### Aufgabe 1
Schreibe aus dem Auszug die Stelle wortgetreu ab. Beginne bei den Worten "Sunak hofft, dass" und höre nach "überhaupt erst anzutreten." auf.
### Aufgabe 2
Beantworte kurz diese Fragen zum Auszug:
(a) Welche Flüchtlingsorganisation kam letztes Jahr in einer ausführlichen Studie zu ihrem Schluss?
(b) Wie viele Migrant:innen ertranken am Dienstag vor der Küste von Frankreich?
(c) Wie viele Insassen des Boots setzten laut britischen Medien ihre Reise fort?

### Auszug

━━━━━━━━━━━━━━━━━━━━

Sunak hofft, dass ihm das Deportationsabkommen mit der Regierung in Kigali helfen wird, sein wichtigstes Versprechen einzulösen, nämlich die Bootsüberfahrten über den Ärmelkanal zu stoppen. Die drohende Ausschaffung nach Ruanda soll Geflüchtete davon abhalten, die Reise nach Grossbritannien überhaupt erst anzutreten.

Die Flüchtlingsorganisation Refugee Council kam in einer ausführlichen Studie letztes Jahr zum Schluss, dass ein anderes Szenario wahrscheinlicher ist: Geflüchtete werden grössere Risiken eingehen. Sie könnten beispielsweise versuchen, den Küstenwachen, die Migrant:innen oft aus seeuntüchtigen Booten retten, aus dem Weg zu gehen. So könnten sie einfacher untertauchen und verhindern, dass sie mit den britischen Migrationsbehörden in Kontakt kommen.

Es gäbe einen einfachen Weg, Todesfälle im Ärmelkanal zu verhindern: Sichere Asylrouten zu öffnen, damit die gefährliche Seereise gar nicht nötig ist. Aber die britische Regierung hat praktisch alle diese Routen geschlossen. Sie setzt stattdessen auf Härte und Abschottung.

Am Dienstag bei Tagesanbruch, viele Stunden nach der feuchtfröhlichen Feier in Sunaks Büro, ertranken fünf Migrant:innen vor der Küste von Frankreich, darunter ein siebenjähriges Mädchen. Sie hatten sich in ein völlig überfülltes Gummiboot gesetzt, um nach Grossbritannien zu gelangen. Mehrere Dutzend Insassen des Boots wurden gerettet und zurück an Land gebracht. Aber rund fünfzig, so berichten britische Medien, wollten trotz des tödlichen Zwischenfalls nicht aufgeben, sie setzten ihre Reise fort.

━━━━━━━━━━━━━━━━━━━━

### Gesammelte Daten

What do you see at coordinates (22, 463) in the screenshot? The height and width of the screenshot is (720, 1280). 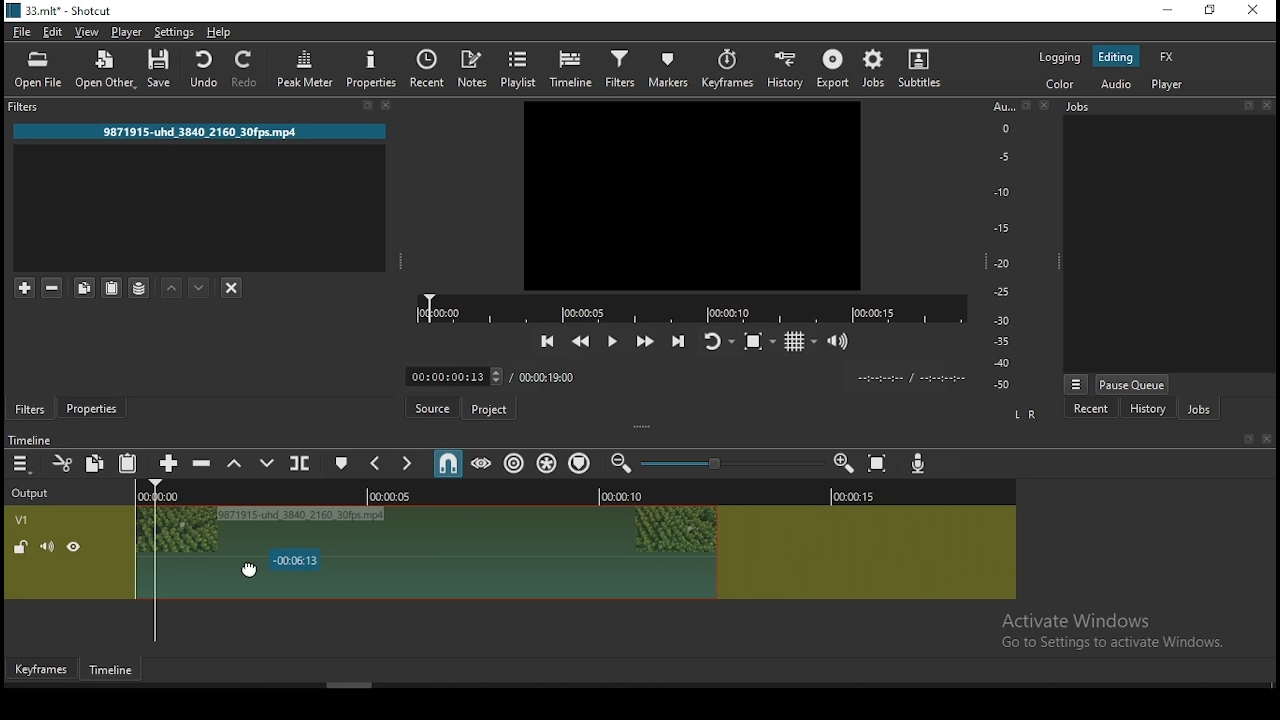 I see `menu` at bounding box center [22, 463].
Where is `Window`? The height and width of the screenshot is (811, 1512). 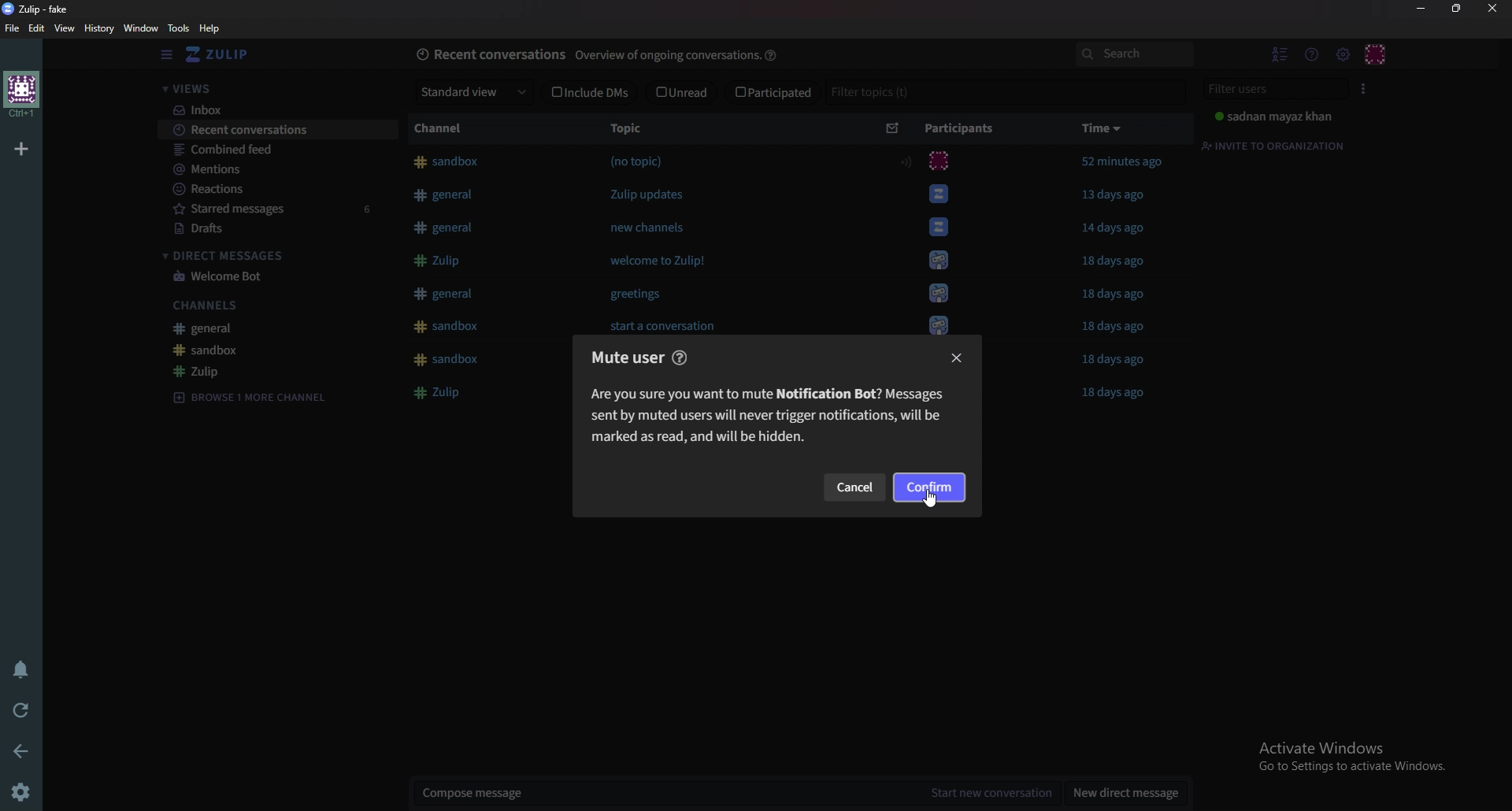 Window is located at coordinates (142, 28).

━━━━━━━━━━━━━━━━━━━━

### Antwort 1
Sunak hofft, dass ihm das Deportationsabkommen mit der Regierung in Kigali helfen wird, sein wichtigstes Versprechen einzulösen, nämlich die Bootsüberfahrten über den Ärmelkanal zu stoppen. Die drohende Ausschaffung nach Ruanda soll Geflüchtete davon abhalten, die Reise nach Grossbritannien überhaupt erst anzutreten.

### Antwort 2
(a) Refugee Council
(b) Fünf
(c) Rund fünfzig